What the task requires – Please repeat the data between the lines holding "The height and width of the screenshot is (576, 1024)." and "will [x=104, y=473].", inclusive, substituting "menu" for "dropdown" and leaving everything else unchanged.

Available data –
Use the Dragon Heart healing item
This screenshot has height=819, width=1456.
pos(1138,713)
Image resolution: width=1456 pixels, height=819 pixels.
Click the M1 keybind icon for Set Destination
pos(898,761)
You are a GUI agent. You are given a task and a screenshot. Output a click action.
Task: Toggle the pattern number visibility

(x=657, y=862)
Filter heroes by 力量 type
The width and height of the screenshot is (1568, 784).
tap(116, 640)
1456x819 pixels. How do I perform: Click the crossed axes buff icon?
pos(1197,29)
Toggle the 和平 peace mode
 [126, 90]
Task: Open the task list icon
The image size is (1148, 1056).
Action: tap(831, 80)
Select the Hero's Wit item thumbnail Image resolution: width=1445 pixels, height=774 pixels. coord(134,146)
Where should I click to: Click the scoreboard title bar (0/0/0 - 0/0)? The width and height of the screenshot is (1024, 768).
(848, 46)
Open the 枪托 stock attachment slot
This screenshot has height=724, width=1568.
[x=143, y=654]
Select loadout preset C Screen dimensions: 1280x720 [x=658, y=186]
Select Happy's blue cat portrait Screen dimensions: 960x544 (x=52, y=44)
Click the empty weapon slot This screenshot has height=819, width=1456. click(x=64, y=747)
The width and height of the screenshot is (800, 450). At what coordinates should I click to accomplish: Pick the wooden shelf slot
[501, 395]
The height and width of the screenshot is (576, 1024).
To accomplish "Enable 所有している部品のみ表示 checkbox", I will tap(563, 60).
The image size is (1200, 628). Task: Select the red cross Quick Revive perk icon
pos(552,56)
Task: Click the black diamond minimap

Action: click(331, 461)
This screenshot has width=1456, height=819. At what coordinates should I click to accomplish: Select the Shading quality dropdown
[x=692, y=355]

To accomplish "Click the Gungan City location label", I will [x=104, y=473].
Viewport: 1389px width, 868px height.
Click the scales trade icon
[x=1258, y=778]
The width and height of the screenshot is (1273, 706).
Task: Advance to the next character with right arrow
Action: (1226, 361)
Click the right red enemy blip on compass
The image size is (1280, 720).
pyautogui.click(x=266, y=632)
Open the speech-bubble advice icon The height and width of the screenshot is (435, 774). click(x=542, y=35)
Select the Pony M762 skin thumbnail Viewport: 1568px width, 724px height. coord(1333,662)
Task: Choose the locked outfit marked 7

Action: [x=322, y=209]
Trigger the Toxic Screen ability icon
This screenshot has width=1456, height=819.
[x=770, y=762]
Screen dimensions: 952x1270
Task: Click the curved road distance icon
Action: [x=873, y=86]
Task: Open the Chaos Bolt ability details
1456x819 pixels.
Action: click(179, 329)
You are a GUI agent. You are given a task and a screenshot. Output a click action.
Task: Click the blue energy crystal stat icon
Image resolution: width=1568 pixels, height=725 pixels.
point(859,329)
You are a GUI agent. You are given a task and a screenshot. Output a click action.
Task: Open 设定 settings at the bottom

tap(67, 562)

Exercise response –
The height and width of the screenshot is (576, 1024).
To accomplish "Enable 所有している部品のみ表示 checkbox", I will tap(563, 60).
The image size is (1200, 628). Task: Select the red cross Quick Revive perk icon
pos(552,56)
Task: Click the black diamond minimap

Action: click(331, 461)
This screenshot has width=1456, height=819. At what coordinates should I click to accomplish: Select the Shading quality menu
[x=692, y=355]

To accomplish "Click the Gungan City location label", I will [x=104, y=473].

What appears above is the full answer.